**BRIEF**
Repeat each entry. Keep every line exactly as it is.

--- MATERIAL TO PROCESS ---

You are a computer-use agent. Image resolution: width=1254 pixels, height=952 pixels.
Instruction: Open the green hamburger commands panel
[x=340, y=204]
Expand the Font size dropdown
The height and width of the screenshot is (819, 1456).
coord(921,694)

---

**FINISHED TASK**
You are a computer-use agent. Image resolution: width=1254 pixels, height=952 pixels.
Instruction: Open the green hamburger commands panel
[x=340, y=204]
Expand the Font size dropdown
The height and width of the screenshot is (819, 1456).
coord(921,694)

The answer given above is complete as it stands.